I’m really sorry that point of view ended up being Io. Oops.
What sets the Io books apart from the Tao trilogy?
Roen is by far my readers’ favorite character. He’s lovable, honest, clumsy, and sometimes dumb as a cardboard box. You never question his heart, though. He’s a solid guy who loves his family and always wants to do the right thing.
Ella? Well, she’s not Roen. She’s a badass, scrappy, snarky con-woman who is morally flexible. She couldn’t care less about doing the right thing. but she has her own code of street honor. She also hates being told what to do. I think my readers will love Ella just as much as they love Roen, but for completely different reasons.
As for Tao and Io, they’re both jerks, but they’re different flavors of jerk.
How far have you progressed into planning what happens in this trilogy?

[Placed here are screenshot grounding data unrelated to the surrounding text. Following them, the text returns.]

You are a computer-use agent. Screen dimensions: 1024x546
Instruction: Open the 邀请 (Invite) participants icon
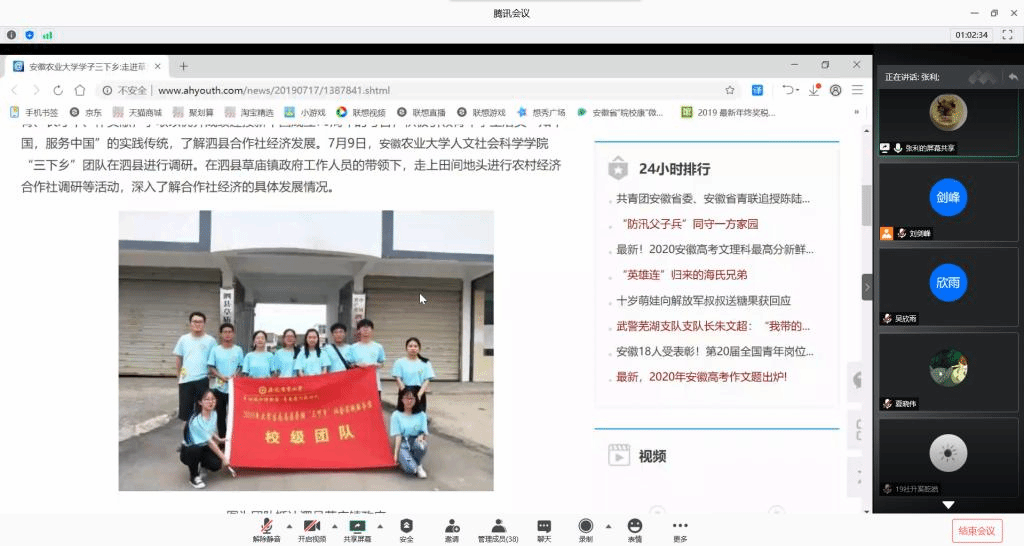(x=452, y=526)
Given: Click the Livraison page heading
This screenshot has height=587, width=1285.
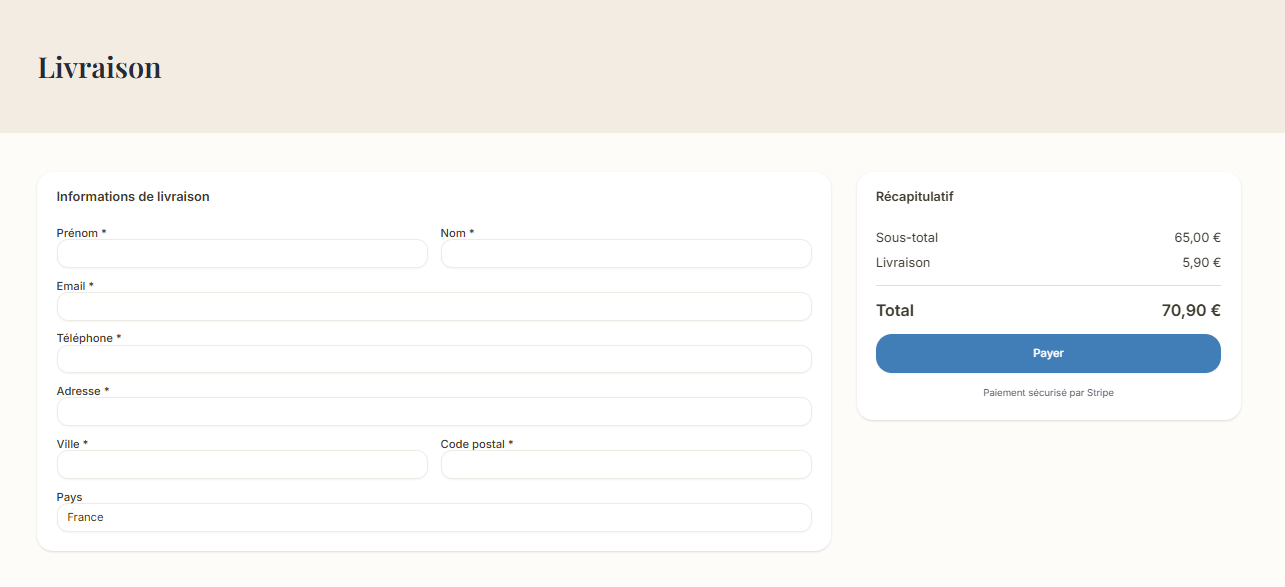Looking at the screenshot, I should coord(100,67).
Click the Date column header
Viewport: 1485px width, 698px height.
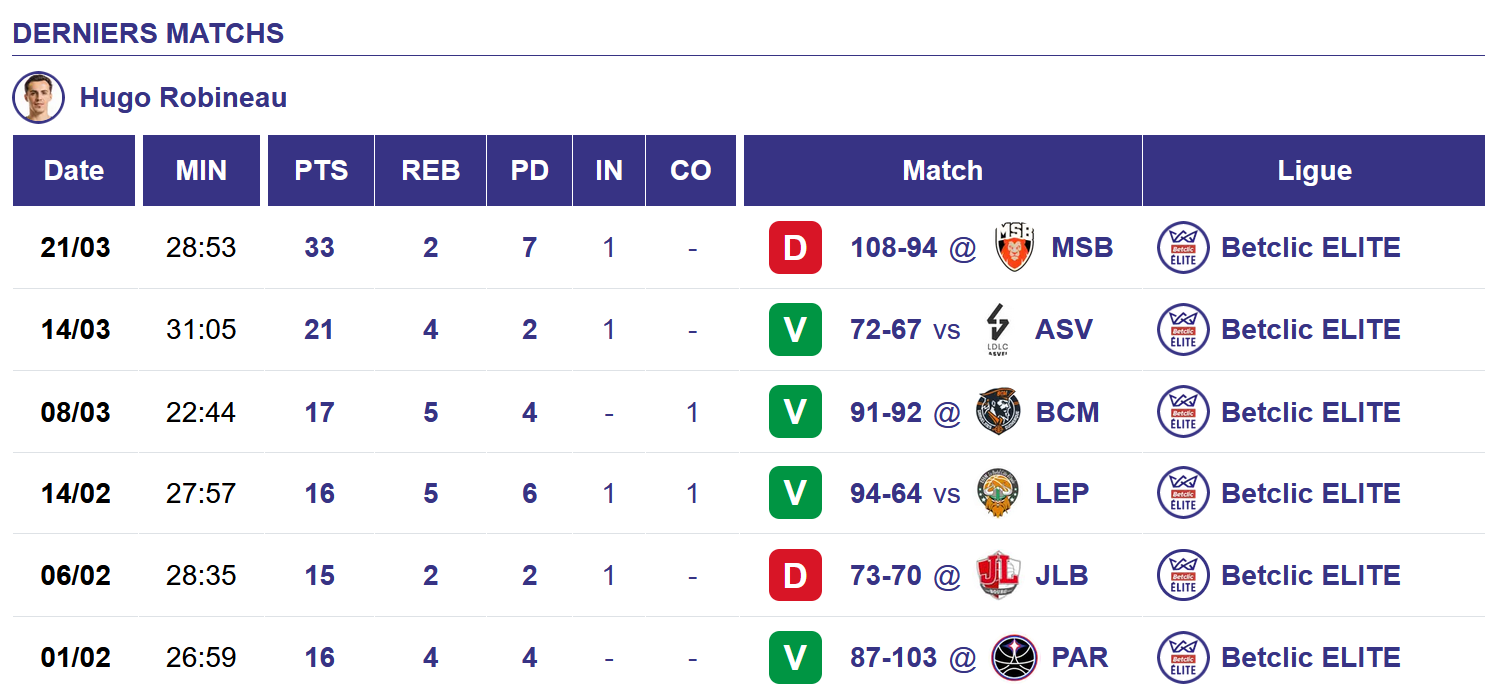pyautogui.click(x=74, y=170)
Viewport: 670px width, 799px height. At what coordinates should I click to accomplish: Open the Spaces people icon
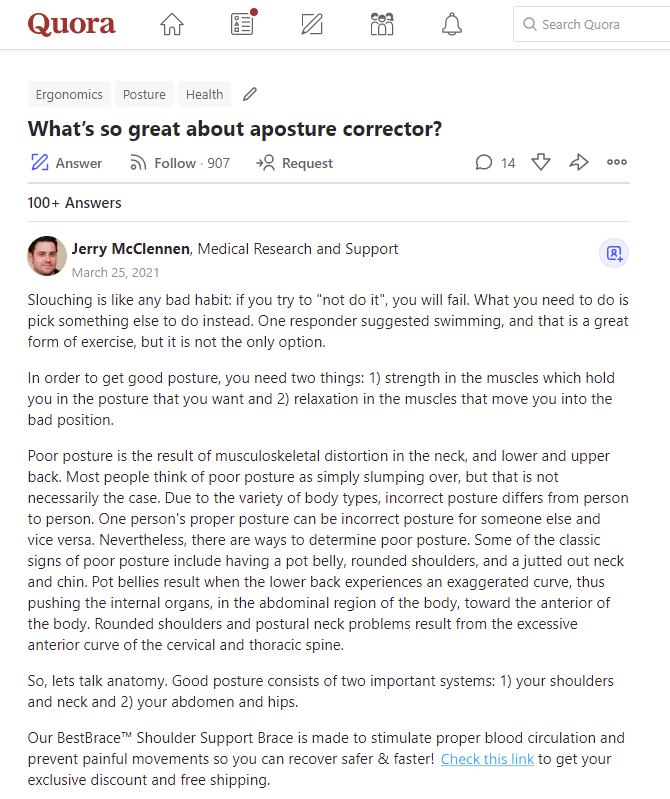tap(382, 24)
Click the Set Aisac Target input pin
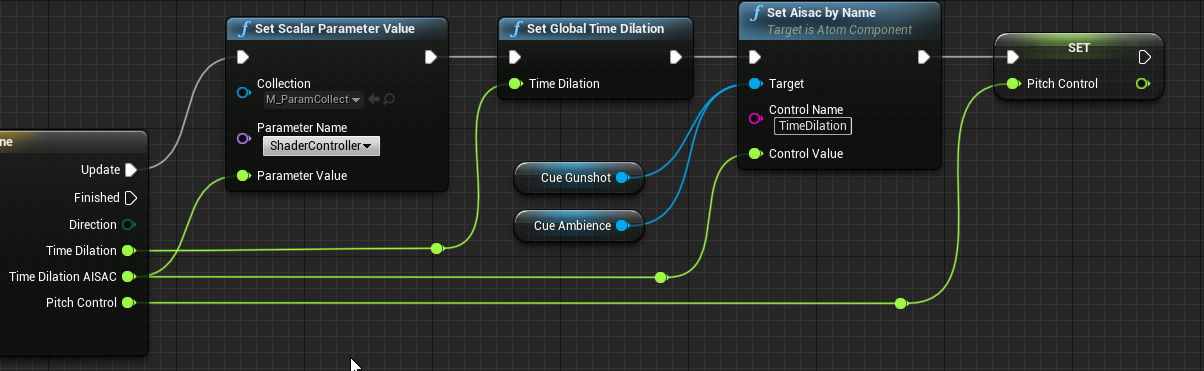 click(x=755, y=84)
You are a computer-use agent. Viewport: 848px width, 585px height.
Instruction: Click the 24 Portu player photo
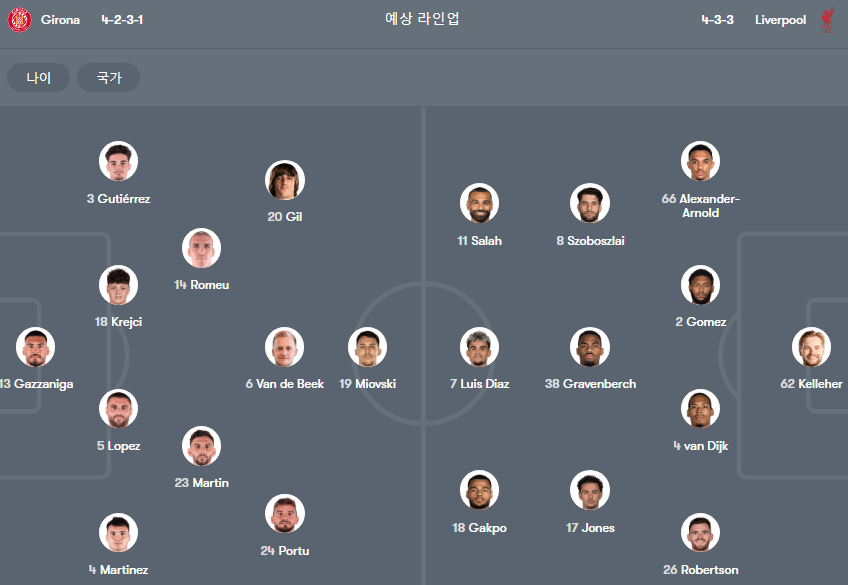(x=284, y=513)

Somewhere deep in the Chu Vault is a four-page laminated master plan detailing the entire Io trilogy, and one of the entire series (yes, I know how this entire shebang ends). If it’s anything like the Chu outline process, it will probably jump the shark somewhere in the middle of book two. Wait, I just re-read the master plan, and I’ve already jumped the shark, but yes, it is all completely planned out.
I’m pretty sure I’ll get to that ending, somehow. There’s a reason why The Rise of Io goes all the way up to Outline 8.3.
What’s your favorite part of the Tao/Io universe to write about?
This one’s easy. The Tao/Io books are all about the characters and their relationships: Roen and Tao. Enzo and Zoras, Cameron and Tao, Ella and Io etc.…
The plot, the action, and the humor are all great, but at the end of the day, the Tao and Io books are character driven SF thrillers that explore the bond between a host and their alien, and how much they can screw things up or rise beyond expectations if put in an awful situation and given the proper motivation.
Since we last talked, you won the Campbell Award for Best New Writer. How does it feel to be incredibly famous?
Here’s the best part about being famous. I now get to do everything in my bathrobe and people will just think I’m famous and eccentric instead of calling 911. The other day, I couldn’t be bothered with putting on pants so I walked Eva around the block in my bathrobe. My neighbors just rolled their eyes and shook their heads, and then didn’t invite me to the neighborhood block party. That’s because I’m famous.